In previous article, we reviewed 2-stage state-of-art object detectors: Fast RCNN, Faster RCNN, R-FCN, and FPN. We’ll introduce 1-stage object detection models in this one.
(YOLO)You Only Look Once: Unified, Real Time Object Detection - Redmon et al. - CVPR 2016
Info
- Title: You Only Look Once: Unified, Real Time Object Detection
- Task: Object Detection
- Author: J. Redmon, S. Divvala, R. Girshick, and A. Farhadi
- Arxiv: https://arxiv.org/abs/1506.02640
- Date: June. 2015
- Published: CVPR 2016
Highlights & Drawbacks
- Fast.
- Global processing makes background errors relatively small compared to local (regional) based methods such as Fast RCNN.
- Generalization performance is good, YOLO performs well when testing on art works.
- The idea of YOLO meshing is still relatively rough, and the number of boxes generated by each mesh also limits its detection of small objects and similar objects.
Design


The loss function is divided into three parts: coordinate error, object error, and class error.
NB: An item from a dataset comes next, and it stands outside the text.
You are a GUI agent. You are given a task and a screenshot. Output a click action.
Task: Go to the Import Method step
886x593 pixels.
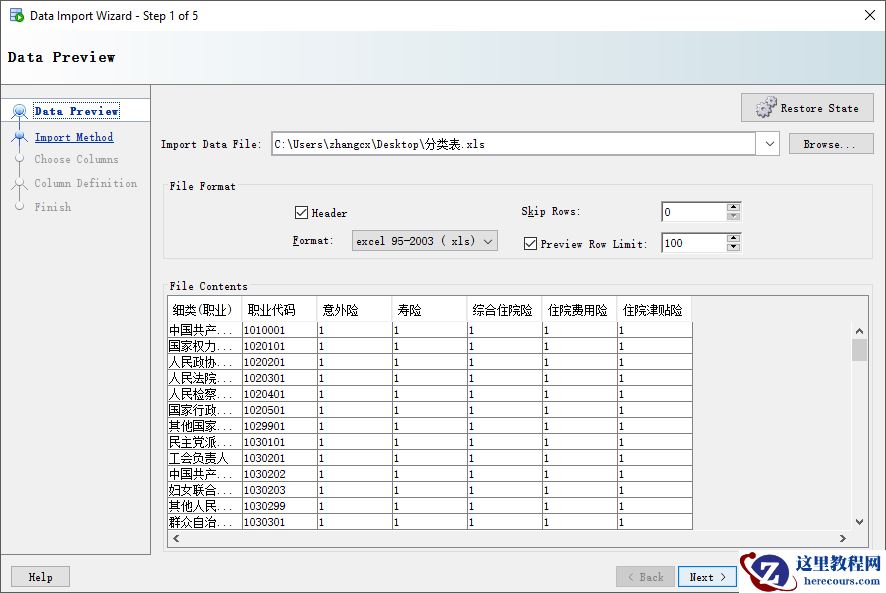pos(74,137)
In order to balance the effects of category imbalance and large and small objects, weights are added to the loss and the root length is taken.
Performance & Ablation Study


Compared to Fast-RCNN, YOLO’s background false detections account for a small proportion of errors, while position errors account for a large proportion (no log coding).
Code
Check full introduction at You Only Look Once: Unified, Real Time Object Detection - Redmon et al. - CVPR 2016.
YOLO9000: Better, Faster, Stronger - Redmon et al. - 2016
Info
- Title: YOLO9000: Better, Faster, Stronger
- Task: Object Detection
- Author: J. Redmon and A. Farhadi
- Arxiv: 1612.08242
- Date: Dec. 2016
Highlights & Drawbacks
A significant improvement for YOLO).
Design
- Add BN to the convolutional layer and discard Dropout
- Higher size input
- Use Anchor Boxes and replace the fully connected layer with convolution in the head
- Use the clustering method to get a better a priori for generating Anchor Boxes
- Refer to the Fast R-CNN method for log/exp transformation of position coordinates to keep the loss of coordinate regression at the appropriate order of magnitude.
- Passthrough layer: Similar to ResNet’s skip-connection, stitching feature maps of different sizes together
- Multi-scale training
- More efficient network Darknet-19, a VGG-like network, achieves the same accuracy as the current best on ImageNet with fewer parameters.
After this improvement, YOLOv2 absorbs the advantages of a lot of work, achieving the accuracy and faster inference speed of SSD.
Performance & Ablation Study

Code
Check full introduction at YOLO9000: Better, Faster, Stronger - Redmon et al. - 2016.
(RetinaNet)Focal loss for dense object detection - Lin - ICCV 2017
Info
- Title: Focal loss for dense object detection
- Task: Object Detection
- Author: T. Lin, P. Goyal, R. B. Girshick, K. He, and P. Dollár
- Date: Aug. 2017
- Arxiv: 1708.02002
- Published: ICCV 2017(Best Student Paper)
Highlights & Drawbacks
- Loss function improvement
- For Dense samples from single-stage models like SSD
Design
In single-stage models, a massive number of training samples are calculated in the loss function at the same time, because of the lack of proposing candidate regions. Based on findings that the loss of a single-stage model is dominated by easy samples(usually backgrounds), Focal Loss introduces a suppression factor on losses from these easy samples, in order to let hard cases play a bigger role in the training process.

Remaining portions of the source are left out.